> **Task objective**: Of all the lines in the records below, copy only those that contain the string "computer".

> **Entries supplied**:
*** Block opens ***
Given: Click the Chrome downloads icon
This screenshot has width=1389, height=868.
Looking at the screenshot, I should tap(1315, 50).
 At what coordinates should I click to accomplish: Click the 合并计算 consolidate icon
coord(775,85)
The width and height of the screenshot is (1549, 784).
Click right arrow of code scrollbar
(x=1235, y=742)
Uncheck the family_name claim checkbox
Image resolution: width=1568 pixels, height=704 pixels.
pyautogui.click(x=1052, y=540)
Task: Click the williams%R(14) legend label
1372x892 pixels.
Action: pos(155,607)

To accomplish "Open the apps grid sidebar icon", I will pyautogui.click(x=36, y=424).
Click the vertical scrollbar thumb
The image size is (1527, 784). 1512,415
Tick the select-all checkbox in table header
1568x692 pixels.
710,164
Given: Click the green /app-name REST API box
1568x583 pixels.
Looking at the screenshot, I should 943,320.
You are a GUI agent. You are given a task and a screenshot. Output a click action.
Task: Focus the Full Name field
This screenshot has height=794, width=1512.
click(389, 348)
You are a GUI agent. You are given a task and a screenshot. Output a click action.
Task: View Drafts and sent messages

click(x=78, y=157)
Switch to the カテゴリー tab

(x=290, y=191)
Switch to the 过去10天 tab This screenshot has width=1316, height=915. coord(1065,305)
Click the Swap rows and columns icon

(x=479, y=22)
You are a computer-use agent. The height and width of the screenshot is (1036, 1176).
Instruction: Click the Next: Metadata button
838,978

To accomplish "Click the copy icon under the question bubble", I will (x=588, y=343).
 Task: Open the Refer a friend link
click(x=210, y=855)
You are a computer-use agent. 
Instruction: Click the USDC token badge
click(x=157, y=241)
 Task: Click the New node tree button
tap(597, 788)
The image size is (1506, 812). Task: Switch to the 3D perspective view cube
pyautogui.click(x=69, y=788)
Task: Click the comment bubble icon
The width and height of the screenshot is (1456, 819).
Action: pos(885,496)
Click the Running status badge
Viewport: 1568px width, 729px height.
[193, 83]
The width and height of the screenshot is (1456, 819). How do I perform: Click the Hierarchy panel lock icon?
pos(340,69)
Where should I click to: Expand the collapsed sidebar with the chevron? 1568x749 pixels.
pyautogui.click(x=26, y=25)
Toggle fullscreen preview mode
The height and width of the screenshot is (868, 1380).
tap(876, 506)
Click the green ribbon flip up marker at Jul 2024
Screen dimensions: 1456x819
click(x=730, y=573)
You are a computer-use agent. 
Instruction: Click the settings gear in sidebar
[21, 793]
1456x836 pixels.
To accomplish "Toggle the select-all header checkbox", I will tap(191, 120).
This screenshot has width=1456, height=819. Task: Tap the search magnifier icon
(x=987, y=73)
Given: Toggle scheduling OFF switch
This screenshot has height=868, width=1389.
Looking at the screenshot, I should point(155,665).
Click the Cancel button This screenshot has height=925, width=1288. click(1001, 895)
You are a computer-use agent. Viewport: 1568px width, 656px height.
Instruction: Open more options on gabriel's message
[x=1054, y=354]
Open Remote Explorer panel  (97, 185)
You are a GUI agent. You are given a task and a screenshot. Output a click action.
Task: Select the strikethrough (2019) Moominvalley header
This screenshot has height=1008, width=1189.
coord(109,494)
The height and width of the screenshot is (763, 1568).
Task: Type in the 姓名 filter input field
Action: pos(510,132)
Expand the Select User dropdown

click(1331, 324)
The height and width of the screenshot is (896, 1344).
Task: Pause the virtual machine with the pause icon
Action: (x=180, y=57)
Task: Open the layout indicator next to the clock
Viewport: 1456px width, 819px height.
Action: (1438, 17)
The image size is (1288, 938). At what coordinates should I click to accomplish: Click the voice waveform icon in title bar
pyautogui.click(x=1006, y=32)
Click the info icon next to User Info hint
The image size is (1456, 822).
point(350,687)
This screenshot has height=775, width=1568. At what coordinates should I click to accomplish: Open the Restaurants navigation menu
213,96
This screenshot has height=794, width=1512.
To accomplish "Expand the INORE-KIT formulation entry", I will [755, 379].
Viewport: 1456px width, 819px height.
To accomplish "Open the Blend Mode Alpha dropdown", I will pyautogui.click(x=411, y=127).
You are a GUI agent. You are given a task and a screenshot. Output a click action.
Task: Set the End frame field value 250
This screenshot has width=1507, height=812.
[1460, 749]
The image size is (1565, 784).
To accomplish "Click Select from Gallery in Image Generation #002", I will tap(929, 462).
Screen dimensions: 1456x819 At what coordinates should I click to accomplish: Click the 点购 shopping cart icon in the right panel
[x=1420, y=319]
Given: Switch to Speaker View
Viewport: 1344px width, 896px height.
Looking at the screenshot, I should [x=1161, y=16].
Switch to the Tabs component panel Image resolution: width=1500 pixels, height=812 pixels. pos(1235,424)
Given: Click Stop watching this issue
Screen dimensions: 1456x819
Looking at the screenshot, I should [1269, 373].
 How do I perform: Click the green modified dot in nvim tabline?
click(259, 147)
*** Block closes ***
> **Response for this exercise**:
You are a computer-use agent. The height and width of the screenshot is (1036, 1176).
You are a computer-use agent. 
You are a computer-use agent. 
You are a computer-use agent. Viewport: 1568px width, 656px height.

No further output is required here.